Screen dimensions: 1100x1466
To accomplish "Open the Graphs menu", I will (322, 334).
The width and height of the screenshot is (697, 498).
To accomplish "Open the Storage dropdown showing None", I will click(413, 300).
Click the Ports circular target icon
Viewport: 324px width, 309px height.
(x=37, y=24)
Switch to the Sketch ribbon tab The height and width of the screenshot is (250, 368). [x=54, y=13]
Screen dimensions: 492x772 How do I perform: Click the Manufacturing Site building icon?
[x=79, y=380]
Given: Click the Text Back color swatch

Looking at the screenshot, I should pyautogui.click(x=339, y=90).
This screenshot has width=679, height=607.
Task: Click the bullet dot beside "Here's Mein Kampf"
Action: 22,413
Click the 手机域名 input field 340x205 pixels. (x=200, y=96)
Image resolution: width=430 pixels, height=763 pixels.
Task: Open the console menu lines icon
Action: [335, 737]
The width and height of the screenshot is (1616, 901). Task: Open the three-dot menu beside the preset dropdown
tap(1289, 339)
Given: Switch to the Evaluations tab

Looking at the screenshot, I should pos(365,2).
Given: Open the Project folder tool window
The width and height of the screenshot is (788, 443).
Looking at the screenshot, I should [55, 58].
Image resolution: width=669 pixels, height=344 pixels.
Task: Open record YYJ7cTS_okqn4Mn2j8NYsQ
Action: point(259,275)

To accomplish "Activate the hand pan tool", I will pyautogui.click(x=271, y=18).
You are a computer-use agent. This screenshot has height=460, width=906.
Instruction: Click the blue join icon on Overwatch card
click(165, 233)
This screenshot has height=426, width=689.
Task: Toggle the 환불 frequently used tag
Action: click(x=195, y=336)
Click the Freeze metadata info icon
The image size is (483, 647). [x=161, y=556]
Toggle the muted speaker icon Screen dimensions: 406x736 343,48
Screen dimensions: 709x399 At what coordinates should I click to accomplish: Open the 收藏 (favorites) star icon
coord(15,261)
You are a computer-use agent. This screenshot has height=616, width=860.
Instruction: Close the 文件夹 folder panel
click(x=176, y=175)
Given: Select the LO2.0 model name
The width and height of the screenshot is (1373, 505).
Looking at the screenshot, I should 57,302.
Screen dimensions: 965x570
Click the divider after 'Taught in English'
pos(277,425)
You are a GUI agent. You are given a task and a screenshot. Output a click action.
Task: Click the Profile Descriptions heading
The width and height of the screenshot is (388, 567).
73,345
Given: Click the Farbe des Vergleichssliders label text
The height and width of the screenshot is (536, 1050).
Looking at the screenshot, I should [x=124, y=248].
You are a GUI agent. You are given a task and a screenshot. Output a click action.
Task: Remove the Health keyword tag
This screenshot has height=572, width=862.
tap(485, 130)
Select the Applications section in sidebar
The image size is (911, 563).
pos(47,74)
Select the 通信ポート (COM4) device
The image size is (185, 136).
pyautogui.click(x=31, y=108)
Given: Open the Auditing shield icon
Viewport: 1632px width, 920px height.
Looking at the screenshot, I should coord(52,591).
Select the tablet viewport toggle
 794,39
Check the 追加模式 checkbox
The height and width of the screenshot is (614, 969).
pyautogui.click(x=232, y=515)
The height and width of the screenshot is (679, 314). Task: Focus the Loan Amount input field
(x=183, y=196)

= = =

* **EXERCISE DESCRIPTION**
Rewrite the lines from the first one up to and including the line with "coord(15,261)", replacing every "Screen dimensions" with "Display size" and changing nothing else.

* **RESULT OF THIS TASK**
Display size: 1100x1466
To accomplish "Open the Graphs menu", I will (322, 334).
The width and height of the screenshot is (697, 498).
To accomplish "Open the Storage dropdown showing None", I will click(413, 300).
Click the Ports circular target icon
Viewport: 324px width, 309px height.
(x=37, y=24)
Switch to the Sketch ribbon tab The height and width of the screenshot is (250, 368). [x=54, y=13]
Display size: 492x772 How do I perform: Click the Manufacturing Site building icon?
[x=79, y=380]
Given: Click the Text Back color swatch

Looking at the screenshot, I should pyautogui.click(x=339, y=90).
This screenshot has width=679, height=607.
Task: Click the bullet dot beside "Here's Mein Kampf"
Action: 22,413
Click the 手机域名 input field 340x205 pixels. (x=200, y=96)
Image resolution: width=430 pixels, height=763 pixels.
Task: Open the console menu lines icon
Action: [335, 737]
The width and height of the screenshot is (1616, 901). Task: Open the three-dot menu beside the preset dropdown
tap(1289, 339)
Given: Switch to the Evaluations tab

Looking at the screenshot, I should pos(365,2).
Given: Open the Project folder tool window
The width and height of the screenshot is (788, 443).
Looking at the screenshot, I should [55, 58].
Image resolution: width=669 pixels, height=344 pixels.
Task: Open record YYJ7cTS_okqn4Mn2j8NYsQ
Action: point(259,275)

To accomplish "Activate the hand pan tool", I will pyautogui.click(x=271, y=18).
You are a computer-use agent. This screenshot has height=460, width=906.
Instruction: Click the blue join icon on Overwatch card
click(165, 233)
This screenshot has height=426, width=689.
Task: Toggle the 환불 frequently used tag
Action: click(x=195, y=336)
Click the Freeze metadata info icon
The image size is (483, 647). [x=161, y=556]
Toggle the muted speaker icon Display size: 406x736 343,48
Display size: 709x399 At what coordinates should I click to accomplish: Open the 收藏 (favorites) star icon
coord(15,261)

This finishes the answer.